For starters, the Cubs are trying to create an impression that Sun-Times beat writer Gordon Wittenmyer got the story wrong when he reported the grounds crew was shorthanded that ridiculous night due in part to a cutback in hours resulting from an effort to evade paying health benefits per Obamacare.
For finishers, the incident is a reminder that Cubbie Occurences don't happen because the team was once cursed by the owner of a goat, but because the team has been cursed by the worst succession of owners in global sports history except maybe some hapless squad of gladiators in Roman times that I don't know about; only the meshing of this clownish history with the magic of Wrigley Field has saved the franchise (or doomed it to perpetual misery, depending on how you look at it), which is ironic because each bunch of hacks running the place have neglected that chief asset at best and tried to destroy it at worst, though it's the only thing filling their pockets with gold.
Let's take a look.
First, watch this MLB.com video and listen to an astounded Jon Miller describing the scene.
Now, for good measure, a Sun-Times video featuring ticket-buying fans chanting "Pull! Pull! Pull!"
And now, the whole thing put to the Cubs theme song.

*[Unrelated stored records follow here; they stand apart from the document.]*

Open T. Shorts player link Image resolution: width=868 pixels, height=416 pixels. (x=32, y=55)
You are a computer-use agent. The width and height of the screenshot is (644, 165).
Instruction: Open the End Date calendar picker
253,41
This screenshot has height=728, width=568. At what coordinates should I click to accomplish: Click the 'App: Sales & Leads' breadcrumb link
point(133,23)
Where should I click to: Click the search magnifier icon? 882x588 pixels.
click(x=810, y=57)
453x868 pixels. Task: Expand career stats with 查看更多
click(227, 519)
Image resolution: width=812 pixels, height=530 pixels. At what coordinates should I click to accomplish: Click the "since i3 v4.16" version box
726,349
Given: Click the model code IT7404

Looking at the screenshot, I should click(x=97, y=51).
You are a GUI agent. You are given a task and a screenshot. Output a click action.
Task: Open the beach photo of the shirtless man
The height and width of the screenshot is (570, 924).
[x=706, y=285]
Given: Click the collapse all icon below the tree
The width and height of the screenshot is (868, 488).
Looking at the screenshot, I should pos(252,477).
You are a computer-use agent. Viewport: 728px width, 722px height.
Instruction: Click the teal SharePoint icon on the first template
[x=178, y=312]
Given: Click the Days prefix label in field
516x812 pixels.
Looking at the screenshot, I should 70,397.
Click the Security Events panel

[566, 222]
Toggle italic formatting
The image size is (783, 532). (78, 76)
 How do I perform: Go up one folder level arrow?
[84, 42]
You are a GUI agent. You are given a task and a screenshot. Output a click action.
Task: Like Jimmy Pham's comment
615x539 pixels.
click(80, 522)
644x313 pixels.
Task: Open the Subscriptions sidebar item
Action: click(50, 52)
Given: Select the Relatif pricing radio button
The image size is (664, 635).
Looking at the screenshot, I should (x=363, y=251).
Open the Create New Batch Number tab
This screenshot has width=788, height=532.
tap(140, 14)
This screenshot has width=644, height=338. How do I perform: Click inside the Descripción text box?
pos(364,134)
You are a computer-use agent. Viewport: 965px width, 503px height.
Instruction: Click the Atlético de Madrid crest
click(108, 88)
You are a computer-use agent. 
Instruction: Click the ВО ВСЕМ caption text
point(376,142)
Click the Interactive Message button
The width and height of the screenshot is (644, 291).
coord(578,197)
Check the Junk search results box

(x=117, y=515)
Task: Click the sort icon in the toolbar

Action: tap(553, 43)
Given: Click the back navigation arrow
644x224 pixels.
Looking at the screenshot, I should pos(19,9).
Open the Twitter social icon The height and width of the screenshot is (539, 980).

The conundrum for the umpires was that once the rain stopped and it was time to resume the game, the field had been rendered unplayable by the screw-up, but in order to declare the game suspended until the next day, the screw-up had to be due to a mechanical failure; the rulebook doesn't allow for a cheaped-out grounds crew. The opposing Giants, in a playoff race, were livid and appealed to MLB. No one ever wins these appeals - at least no one has won an appeal since 1986. Until now. Somehow, the commissioner's office found a right to not be negatively impacted by Kubs Kulture in the game's statutes, sort of like how the U.S. Supreme Court found a right to privacy in the Constitution when it decided Roe v. Wade. (It's a joke, people.)
I'm not sure which is weirder - that MLB granted the appeal or that the Cubs came back to win the suspended game too. That's the Cubs - even when they win it doesn't feel good.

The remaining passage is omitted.